■ **Stated problem**
Reproduce the records below with each occurrence of "How do I perform" replaced by "How can I perform" and every other part left unchanged, omitting the pictures from your answer.
>>>
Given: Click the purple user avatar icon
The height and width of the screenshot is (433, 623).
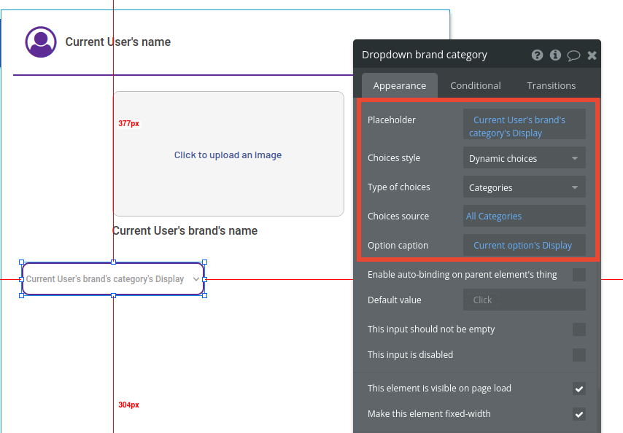Looking at the screenshot, I should pos(41,42).
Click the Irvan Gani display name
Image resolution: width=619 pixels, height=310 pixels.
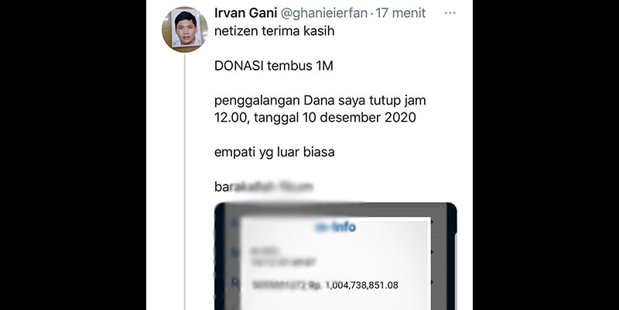click(x=245, y=13)
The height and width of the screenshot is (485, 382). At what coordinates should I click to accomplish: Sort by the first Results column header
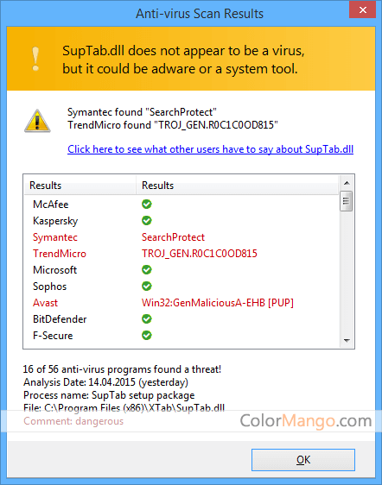(x=80, y=186)
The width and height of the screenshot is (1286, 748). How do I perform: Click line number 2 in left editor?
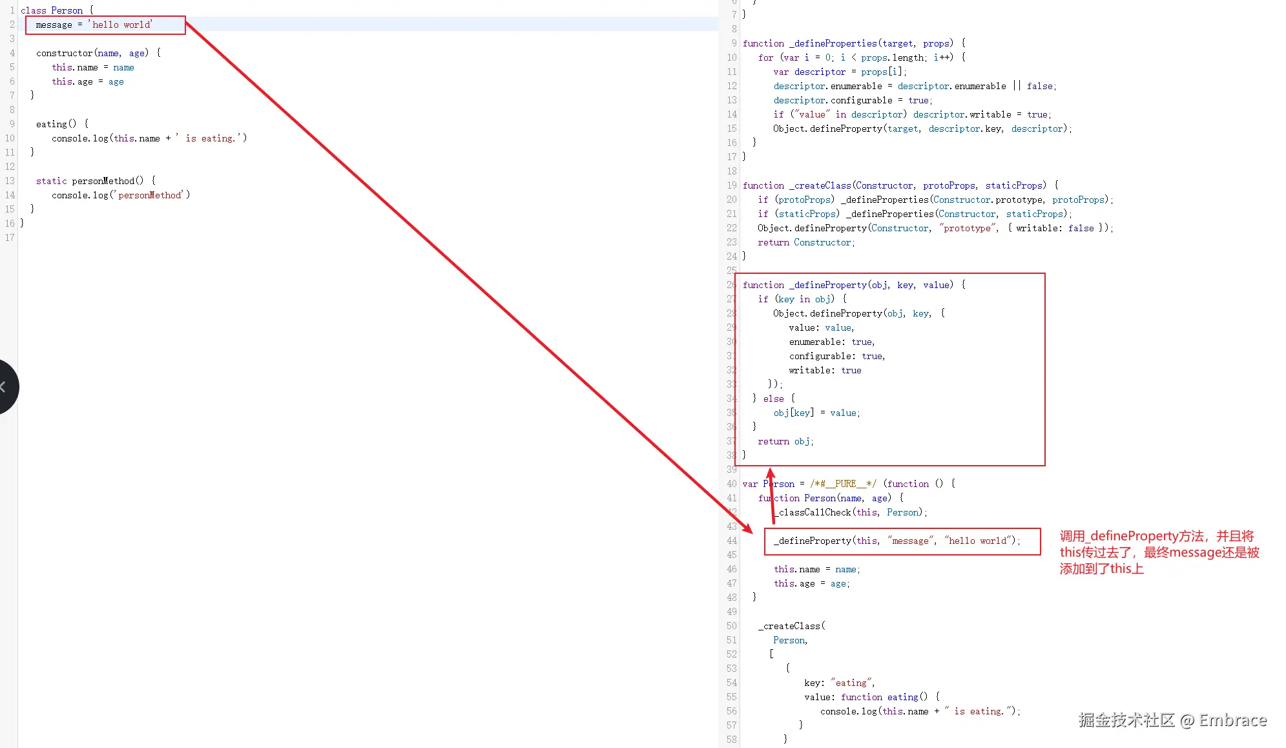point(12,25)
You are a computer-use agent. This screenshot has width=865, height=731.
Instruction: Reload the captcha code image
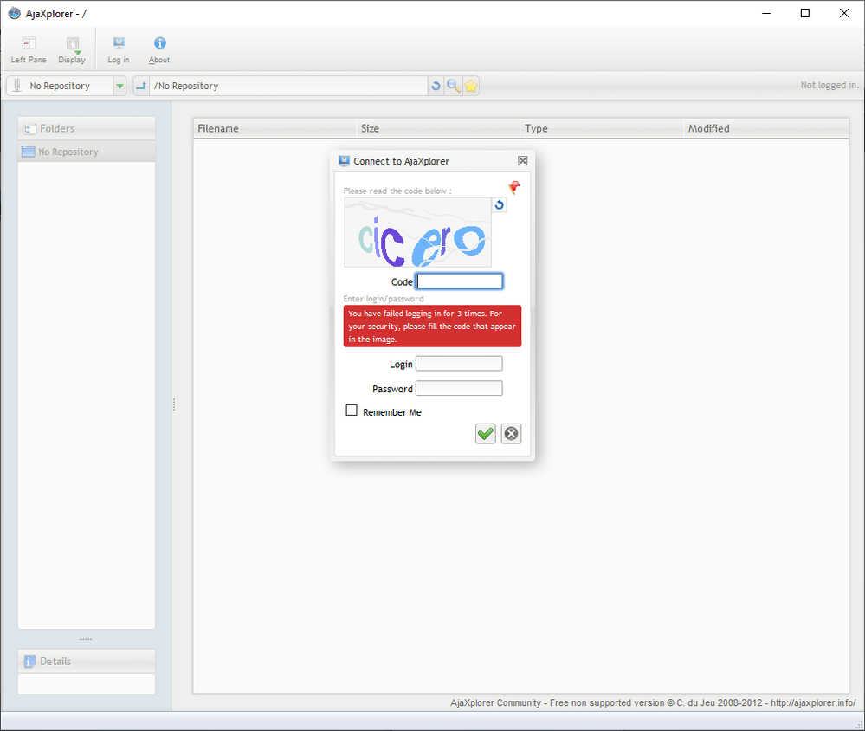pos(500,205)
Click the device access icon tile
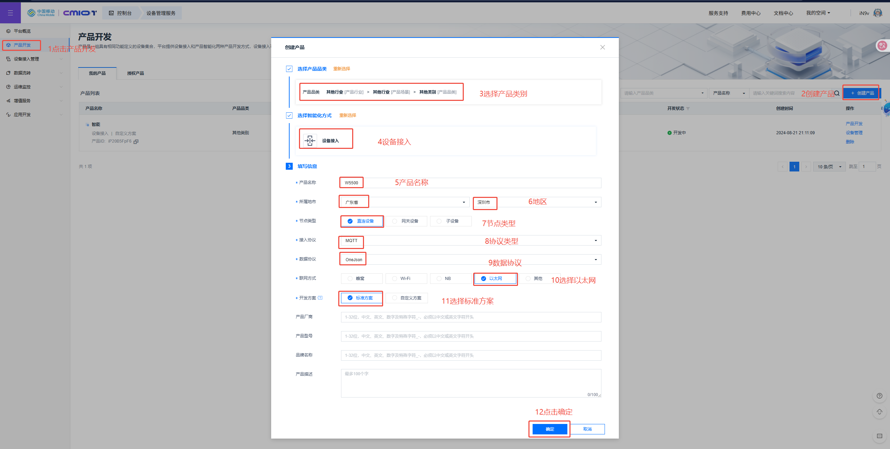This screenshot has height=449, width=890. [310, 141]
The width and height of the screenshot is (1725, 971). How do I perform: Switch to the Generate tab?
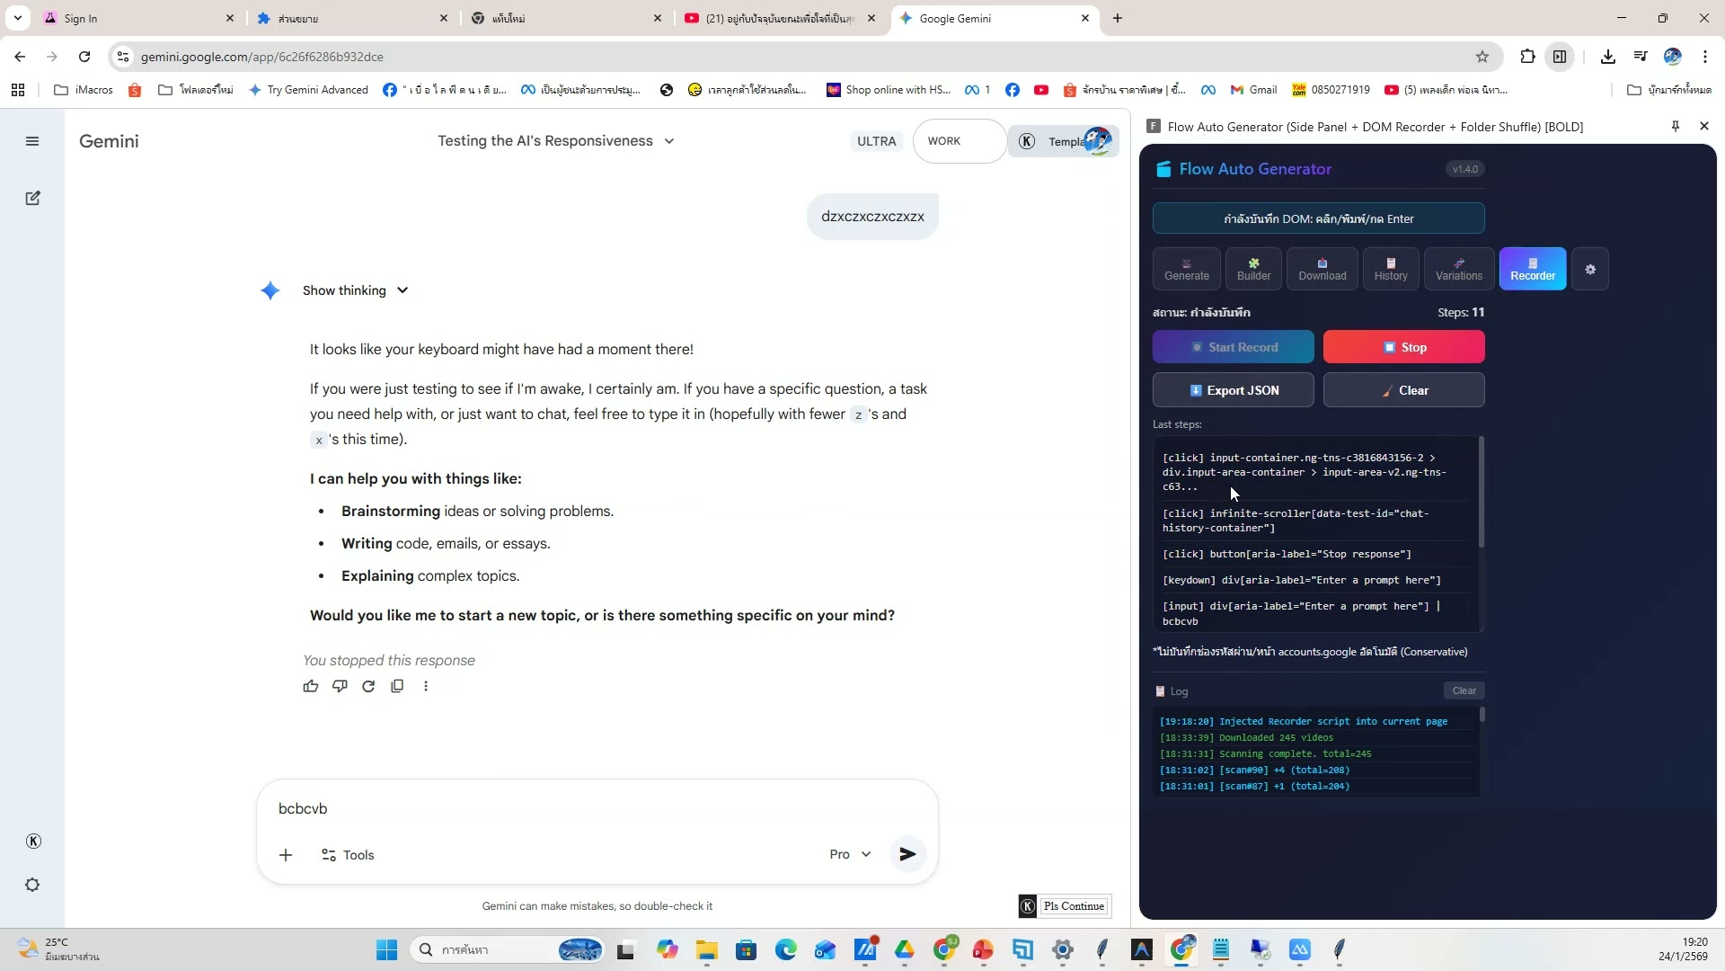tap(1186, 268)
<<<
■ **Answer to the task**
Given: Click the purple user avatar icon
The height and width of the screenshot is (433, 623).
Looking at the screenshot, I should pos(41,42).
Click the Irvan Gani display name
Image resolution: width=619 pixels, height=310 pixels.
click(x=245, y=13)
The height and width of the screenshot is (485, 382). At what coordinates should I click to accomplish: Sort by the first Results column header
(x=80, y=186)
The width and height of the screenshot is (1286, 748). How can I perform: Click line number 2 in left editor?
point(12,25)
You are a computer-use agent. This screenshot has width=865, height=731.
Instruction: Reload the captcha code image
pos(500,205)
Click the device access icon tile
This screenshot has height=449, width=890. [310, 141]
The width and height of the screenshot is (1725, 971). How can I perform: Switch to the Generate tab?
tap(1186, 268)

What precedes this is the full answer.